Urban Times Holiday Party
Wednesday, December 17th, 2008
Lulled to sleep by the soft, drifting snow, the city had turned in early and left the street lamps glowing as faint night lights. The snow was predicted to end some six hours earlier in the early afternoon, and yet here it was midnight-dark and quiet, the streets already piled deep and smooth – the severity of the weather barely noticeable in its slumbered pace.
I watched the storm play out subtly from The Cashew’s second floor. Above me were the metal rails on which the windows roll back and open up the second floor to let in the summer air and city smells.

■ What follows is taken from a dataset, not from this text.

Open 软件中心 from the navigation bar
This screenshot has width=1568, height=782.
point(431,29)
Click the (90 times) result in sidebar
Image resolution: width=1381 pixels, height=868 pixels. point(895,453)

This was a completely different view than it would be in June when those windows, which equated to the building’s sides, were rolled back for enhanced atmosphere and trendiness.
Flakes fell steadily while the party-goers sipped rum and vodka mixtures and chewed ice despite the cold barren scene they’d forgotten in conversation and the bar’s warmth. As gradual as the snow fall, intoxication came to us all. Discussions that began guarded or with an edge became open to flattery and bombast, honesty and blue humor.
People who’d begun the night with hands in pockets and folded arms were embracing and posing for photos all while the weather denied the prognosticators, buried the high-rises and skyscrapers, brought a silence to the streets that would likely last only a few hours after the storm dried up and the buses started running on schedule.
My intention was not to drink heavily and for the most part, I kept that promise, but after the white-knuckle driving to reach this place (it’d taken me an hour-and-a-half on a drive that typically lasts 35 minutes) alongside this sudden solitude on the new-coated streets around, I felt a strong sense of relaxation among the bleak scene. I sat at the bar with a plate piled with appetizers, which I hoped would absorb the vodka cranberry drinks I’d downed.
Usually public and disquieting, the streets were gentle and the safety translated to my company. This was a small band of friends, colleagues that were writers and designers, photographers and artists, editors and the occasional spouse pretending to enjoy us all. Any level of comfort at a bar can be dangerous, so more vodka cranberries went down – just enough, though, to make me jovial.
We talked about Urban Times, the magazine that a few of us contributed to from the beginning, a magazine begun in much different weather, spring almost two years ago, the debut coming in a steamy July. The times and the situation were different. The weather was different for the city then, too. To go from obscurity to writing material that is thoroughly read is a magnificent accomplishment. I wouldn’t have come out in this weather for just anyone or risked the drive home on worsening roads.
After the group photo was taken, I stepped out into the raw night and the still-falling snow. Another year – another unexpectedly successful one – for a new magazine was about to be put to bed and the people who had worked to make it what it was were all nursing sleepy heads, ready to be tucked in.